§ **Exercise prompt**
Examine the entries and show every line in which the word "horizontal" is found.

Top of Data to use

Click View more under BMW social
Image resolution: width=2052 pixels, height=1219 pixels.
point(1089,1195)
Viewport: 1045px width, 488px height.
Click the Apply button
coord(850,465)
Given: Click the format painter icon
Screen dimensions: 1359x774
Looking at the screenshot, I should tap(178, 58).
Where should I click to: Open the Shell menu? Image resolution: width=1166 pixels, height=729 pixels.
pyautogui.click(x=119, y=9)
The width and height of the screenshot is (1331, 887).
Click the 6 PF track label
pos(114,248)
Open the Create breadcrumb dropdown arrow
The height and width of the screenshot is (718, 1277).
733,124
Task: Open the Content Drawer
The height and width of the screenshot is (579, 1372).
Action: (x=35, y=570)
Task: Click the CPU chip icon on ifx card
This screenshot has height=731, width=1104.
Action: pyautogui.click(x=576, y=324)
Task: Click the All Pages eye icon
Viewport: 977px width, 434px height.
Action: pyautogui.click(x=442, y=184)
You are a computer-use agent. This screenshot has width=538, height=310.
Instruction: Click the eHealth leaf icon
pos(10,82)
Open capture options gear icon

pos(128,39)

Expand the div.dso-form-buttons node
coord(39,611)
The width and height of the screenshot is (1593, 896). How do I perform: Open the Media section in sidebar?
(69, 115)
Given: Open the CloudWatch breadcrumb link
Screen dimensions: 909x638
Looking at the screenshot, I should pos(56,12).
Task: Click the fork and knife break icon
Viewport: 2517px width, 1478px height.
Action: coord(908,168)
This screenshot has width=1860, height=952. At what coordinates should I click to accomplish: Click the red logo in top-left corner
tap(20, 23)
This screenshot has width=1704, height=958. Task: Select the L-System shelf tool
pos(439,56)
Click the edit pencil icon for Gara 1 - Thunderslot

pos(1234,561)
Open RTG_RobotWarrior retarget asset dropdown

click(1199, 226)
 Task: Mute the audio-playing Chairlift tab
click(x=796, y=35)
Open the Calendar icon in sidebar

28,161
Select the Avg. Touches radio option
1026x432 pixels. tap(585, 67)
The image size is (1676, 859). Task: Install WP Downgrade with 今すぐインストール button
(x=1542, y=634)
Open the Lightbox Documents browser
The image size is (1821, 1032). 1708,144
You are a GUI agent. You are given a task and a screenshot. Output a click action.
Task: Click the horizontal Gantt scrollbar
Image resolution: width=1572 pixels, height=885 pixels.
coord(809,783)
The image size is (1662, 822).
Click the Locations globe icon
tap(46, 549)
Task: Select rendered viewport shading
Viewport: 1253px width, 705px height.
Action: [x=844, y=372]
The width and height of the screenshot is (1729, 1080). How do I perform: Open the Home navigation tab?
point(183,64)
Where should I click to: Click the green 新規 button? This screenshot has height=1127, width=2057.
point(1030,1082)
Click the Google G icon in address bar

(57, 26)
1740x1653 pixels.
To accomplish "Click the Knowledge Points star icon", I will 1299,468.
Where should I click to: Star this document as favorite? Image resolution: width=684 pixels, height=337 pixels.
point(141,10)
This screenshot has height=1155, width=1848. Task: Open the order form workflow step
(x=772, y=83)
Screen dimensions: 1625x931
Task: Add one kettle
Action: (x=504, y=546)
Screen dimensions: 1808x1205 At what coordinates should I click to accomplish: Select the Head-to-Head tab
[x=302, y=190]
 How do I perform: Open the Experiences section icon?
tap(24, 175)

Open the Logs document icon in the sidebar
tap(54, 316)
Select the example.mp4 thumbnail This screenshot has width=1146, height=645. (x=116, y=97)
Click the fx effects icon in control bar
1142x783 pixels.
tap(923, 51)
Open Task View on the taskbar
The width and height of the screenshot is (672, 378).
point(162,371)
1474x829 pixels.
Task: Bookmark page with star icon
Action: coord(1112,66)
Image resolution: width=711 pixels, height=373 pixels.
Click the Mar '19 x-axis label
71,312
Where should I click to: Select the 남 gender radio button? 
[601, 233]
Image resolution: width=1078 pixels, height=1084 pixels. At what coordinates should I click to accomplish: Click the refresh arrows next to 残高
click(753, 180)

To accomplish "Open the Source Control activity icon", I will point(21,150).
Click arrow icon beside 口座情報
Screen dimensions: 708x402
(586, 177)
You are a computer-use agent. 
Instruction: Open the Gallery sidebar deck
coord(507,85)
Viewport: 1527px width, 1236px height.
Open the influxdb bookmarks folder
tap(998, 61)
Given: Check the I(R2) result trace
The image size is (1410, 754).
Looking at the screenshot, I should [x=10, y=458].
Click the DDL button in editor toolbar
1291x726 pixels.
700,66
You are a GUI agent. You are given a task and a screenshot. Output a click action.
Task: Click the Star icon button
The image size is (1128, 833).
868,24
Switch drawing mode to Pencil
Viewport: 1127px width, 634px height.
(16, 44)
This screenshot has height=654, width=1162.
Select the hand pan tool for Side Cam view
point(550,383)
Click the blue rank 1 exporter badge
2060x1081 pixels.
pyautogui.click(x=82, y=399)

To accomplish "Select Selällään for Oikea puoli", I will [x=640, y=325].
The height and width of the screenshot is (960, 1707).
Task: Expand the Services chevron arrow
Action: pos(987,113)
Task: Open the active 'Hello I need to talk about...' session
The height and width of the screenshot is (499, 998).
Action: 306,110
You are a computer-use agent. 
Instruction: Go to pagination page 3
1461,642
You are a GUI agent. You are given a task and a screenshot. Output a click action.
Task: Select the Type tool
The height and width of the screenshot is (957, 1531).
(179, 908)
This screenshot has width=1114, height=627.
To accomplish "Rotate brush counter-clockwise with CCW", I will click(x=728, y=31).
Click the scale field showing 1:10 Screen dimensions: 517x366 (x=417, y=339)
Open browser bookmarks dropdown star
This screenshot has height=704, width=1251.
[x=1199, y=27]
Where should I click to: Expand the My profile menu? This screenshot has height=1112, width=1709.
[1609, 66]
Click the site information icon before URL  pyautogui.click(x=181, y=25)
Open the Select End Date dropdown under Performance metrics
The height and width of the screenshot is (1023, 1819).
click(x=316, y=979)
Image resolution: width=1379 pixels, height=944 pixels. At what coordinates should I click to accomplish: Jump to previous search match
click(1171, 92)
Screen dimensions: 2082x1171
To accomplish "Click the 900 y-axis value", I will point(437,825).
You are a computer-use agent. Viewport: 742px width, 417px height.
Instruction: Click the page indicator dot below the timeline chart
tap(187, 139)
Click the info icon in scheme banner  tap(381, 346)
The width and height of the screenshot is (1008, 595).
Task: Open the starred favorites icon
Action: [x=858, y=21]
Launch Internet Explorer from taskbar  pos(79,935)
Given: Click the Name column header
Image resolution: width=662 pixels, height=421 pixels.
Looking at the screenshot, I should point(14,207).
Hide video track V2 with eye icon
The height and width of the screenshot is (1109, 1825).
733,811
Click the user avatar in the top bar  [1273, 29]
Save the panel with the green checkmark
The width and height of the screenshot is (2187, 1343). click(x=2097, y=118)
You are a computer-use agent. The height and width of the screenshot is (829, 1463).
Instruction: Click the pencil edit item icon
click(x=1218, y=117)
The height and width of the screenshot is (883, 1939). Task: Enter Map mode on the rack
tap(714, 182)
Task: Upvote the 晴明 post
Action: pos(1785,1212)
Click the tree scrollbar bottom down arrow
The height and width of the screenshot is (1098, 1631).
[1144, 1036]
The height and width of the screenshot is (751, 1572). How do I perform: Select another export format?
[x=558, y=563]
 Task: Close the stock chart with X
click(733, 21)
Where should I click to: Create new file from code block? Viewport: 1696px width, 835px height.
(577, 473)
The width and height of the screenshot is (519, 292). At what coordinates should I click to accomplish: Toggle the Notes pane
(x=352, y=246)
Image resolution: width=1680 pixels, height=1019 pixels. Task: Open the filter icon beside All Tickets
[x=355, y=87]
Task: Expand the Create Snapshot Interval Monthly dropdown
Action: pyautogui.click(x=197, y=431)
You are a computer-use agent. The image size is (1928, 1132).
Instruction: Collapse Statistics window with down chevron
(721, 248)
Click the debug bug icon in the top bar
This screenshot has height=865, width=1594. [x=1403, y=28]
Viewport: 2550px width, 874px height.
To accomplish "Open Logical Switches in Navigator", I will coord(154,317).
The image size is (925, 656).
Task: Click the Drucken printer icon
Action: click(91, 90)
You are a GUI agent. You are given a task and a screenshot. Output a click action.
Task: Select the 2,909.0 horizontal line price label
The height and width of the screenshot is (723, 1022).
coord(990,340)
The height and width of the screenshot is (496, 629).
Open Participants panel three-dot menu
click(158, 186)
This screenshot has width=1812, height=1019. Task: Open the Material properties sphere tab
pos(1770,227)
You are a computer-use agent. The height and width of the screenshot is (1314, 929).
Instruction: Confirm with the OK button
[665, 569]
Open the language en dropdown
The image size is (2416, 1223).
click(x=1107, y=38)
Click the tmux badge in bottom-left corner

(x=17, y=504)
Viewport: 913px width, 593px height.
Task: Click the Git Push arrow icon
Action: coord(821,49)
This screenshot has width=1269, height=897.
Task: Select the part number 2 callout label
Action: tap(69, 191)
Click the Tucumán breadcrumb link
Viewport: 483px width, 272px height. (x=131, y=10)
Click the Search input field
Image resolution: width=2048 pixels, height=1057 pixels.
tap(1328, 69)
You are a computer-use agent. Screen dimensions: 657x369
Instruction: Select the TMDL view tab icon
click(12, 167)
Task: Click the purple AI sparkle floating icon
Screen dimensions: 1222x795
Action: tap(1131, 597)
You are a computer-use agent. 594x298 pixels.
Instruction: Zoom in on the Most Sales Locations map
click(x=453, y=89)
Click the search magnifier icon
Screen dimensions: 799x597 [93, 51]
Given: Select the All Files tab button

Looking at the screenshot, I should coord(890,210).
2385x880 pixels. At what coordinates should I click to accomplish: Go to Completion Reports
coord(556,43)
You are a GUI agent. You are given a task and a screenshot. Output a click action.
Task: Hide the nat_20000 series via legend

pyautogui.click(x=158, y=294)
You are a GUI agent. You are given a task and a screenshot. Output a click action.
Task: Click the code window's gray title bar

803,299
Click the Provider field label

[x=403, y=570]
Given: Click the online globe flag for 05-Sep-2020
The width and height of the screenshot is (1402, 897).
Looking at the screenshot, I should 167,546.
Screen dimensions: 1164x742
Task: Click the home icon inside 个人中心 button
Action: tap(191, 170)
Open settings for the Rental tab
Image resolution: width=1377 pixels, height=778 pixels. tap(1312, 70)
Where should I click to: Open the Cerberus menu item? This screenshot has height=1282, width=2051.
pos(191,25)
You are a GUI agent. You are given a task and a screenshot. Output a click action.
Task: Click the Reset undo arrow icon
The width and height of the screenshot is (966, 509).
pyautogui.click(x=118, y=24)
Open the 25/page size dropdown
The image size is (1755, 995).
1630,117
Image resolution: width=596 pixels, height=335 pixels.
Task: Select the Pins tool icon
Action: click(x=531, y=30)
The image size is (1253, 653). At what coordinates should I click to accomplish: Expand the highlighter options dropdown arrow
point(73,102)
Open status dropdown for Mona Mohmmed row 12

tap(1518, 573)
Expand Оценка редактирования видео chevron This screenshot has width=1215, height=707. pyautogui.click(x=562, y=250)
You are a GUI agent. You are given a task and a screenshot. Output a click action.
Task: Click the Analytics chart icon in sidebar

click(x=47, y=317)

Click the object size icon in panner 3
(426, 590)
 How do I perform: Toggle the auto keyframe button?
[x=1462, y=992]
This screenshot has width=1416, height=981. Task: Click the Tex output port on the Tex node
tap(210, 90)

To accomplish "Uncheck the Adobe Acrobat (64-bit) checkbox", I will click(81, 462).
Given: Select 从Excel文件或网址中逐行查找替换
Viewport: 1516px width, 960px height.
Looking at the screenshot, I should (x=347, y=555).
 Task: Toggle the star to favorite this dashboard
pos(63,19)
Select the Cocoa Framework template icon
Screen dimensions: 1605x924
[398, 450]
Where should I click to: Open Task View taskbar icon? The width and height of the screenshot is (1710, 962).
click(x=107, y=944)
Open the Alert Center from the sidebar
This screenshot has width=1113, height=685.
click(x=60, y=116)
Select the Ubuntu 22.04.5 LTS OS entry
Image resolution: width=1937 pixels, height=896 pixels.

Bottom of Data to use

§ **Response**
Task: Click the horizontal Gantt scrollbar
Task: Select the 2,909.0 horizontal line price label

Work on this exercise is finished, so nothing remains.